Drosophila melanogaster datasets sources

This 4th release of ReMap (2022) present the analysis of 1,205 quality controlled ChIP-seq (n=1,315 before QCs) datasets from public sources (GEO, ENCODE). Those ChIP-seq datasets have been mapped to the dmel6 drosophila assembly. Here we define a “dataset” as a ChIP-seq experiment in a given series (e.g. GSE107059), for a given TF (e.g. Trl ), in a particular biological condition (i.e. cell line, tissue type, disease state or experimental conditions ; e.g. Schneider-2). Datasets were labeled by concatenating these three pieces of information such as GSE107059.Trl.Schneider-2.

Statistics

ChIP-seq
Datasets (QC1+2 pass) 1,205
Targets 550
Peaks 16,634,486

550

Transcriptionnal regulators

Search for specific factors

1,205

Quality controled ChIP-seq datasets

Browse a given dataset

16,634,486

Binding regions

Download our data

Integration of ChIP-seq

In this ReMap 2022 Fly release we have manually curated and annotated 1,315 ChIP-seq experiments, retained after quality control 1,205 datasets. We applied both or our quality control steps as described in the NAR publication.

After consistent peak calling, we identified a total of 16.6 million peaks bound by transcriptionnal regulators. These numbers include overlapping sites for identical TRs which were studied in various conditions. To address this we merged overlapping TR peaks for similar TR obtaining a catalog of 12.9 million non-redundant peaks.

Datasets quality assessment

As not every ChIP-seq datasets are equal in terms of quality, we used four different metrics based on ENCODE ChIP-seq guidelines to retain high quality datasets for downstream analyses. First we used the normalized strand cross-correlation coefficient (NSC) which is a normalized ratio between the fragment-length cross-correlation peak and the background cross-correlation, and the relative strand cross-correlation coefficient (RSC), a ratio between the fragment-length peak and the read-length peak to exclude low quality datasets. We also used the fraction of reads in peaks (FRiP) and the number of peaks identified in each dataset to filter datasets.

Dataset(s) are plotted in a 2D vizualization with NSC and RSC as x- and y-axis, colours highlight the datasets conserved (green) or excluded (red) from the catalogue of binding sites.

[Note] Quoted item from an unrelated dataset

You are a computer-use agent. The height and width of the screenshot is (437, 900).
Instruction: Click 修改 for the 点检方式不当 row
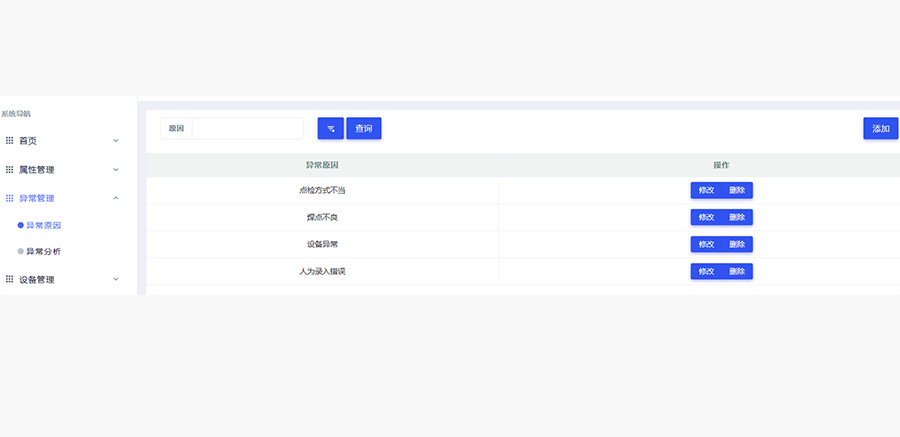click(x=706, y=190)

In 2022 two sets of filters were added in our QC steps. The first filter consist of removing peaks those length are outside set cutoffs. In Fly we defined the range betwen 50bp and 2kb. For each species the upper cutoff was selected based on the percentage of peaks, we searched the length under for which we have 98% of catalogue, so that we removed peaks above this cutoff. The second filter consist of removing datasets those peaks numbers are greater than two times the number of annotated genes (See Ensembl Drosophila melanogaster gene annotation statistics). As of late 2021, about less than 20,000 coding an non-coding genes are identified, giving us a cutoff of maximum 40,000 peaks per Drosophila melanogaster ChIP-seq datasets.

Datasets quality plot

Human

ChIP-exo post-processing

For this ReMap 2022 Drosophila release no large ChIP-exo datasets were clearly identified for Drosophila melanogaster. A few smaller ChIP-exo GEO datasets were published, but were not processed and included in this release.
They could be added for the 2024 release, or as a mid-release update.

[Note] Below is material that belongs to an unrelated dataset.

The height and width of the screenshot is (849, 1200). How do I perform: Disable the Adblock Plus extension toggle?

Annotation and classification of transcription factors

Function and description of transcriptionnal regulators present in this catalog (GEO, ENCODE) were retrieved from Flybase, Ensembl and RefSeq databases. When possible each transcription factor was also annotated using the classification of human transcription factors allowing users to filter specific TFs based on the characteristics of their DNA-binding domains.

Genomic visualization of peaks and analyses

To perform a de novo motifs analysis for each TF present in our catalogue, we provide a link to the Regulatory Sequence Analysis Tools.

A link to the UCSC Genome Browser was also added to facilitate genomic integration of the binding sites with other genome annotations. Our BED tracks allow for the visualization of our catalogues of binding sites on the Fly genome. Finally, different analyses such as the quality of datasets and DNA constraint analysis are provided for each transcription factor.

Downloading peaks

The ReMap BED files are available to download either for a given transcriptional regulator, by Biotype or for the entire catalog as one very large BED file.

For Homo sapiens the GRCh38/hg38 assembly is currently the supported assembly, but we lifted to hg19 with liftover. We provide archives of previous ReMap catalogs.

For Mus musculus we provide BED files for transcriptional regulators. The mm10 assembly is the assembly supported by ReMap, we probide lifted peaks in mm39.

For Drosophila melanogaster we provide BED files for transcriptional regulators. The dm6 assembly is the only assembly supported by ReMap.

For Arabidopsis thaliana we provide BED files for transcriptional regulators, histones marks, ecotypes and biotype coupled with a given ecotype. The TAIR10 assembly is the only assembly supported by ReMap.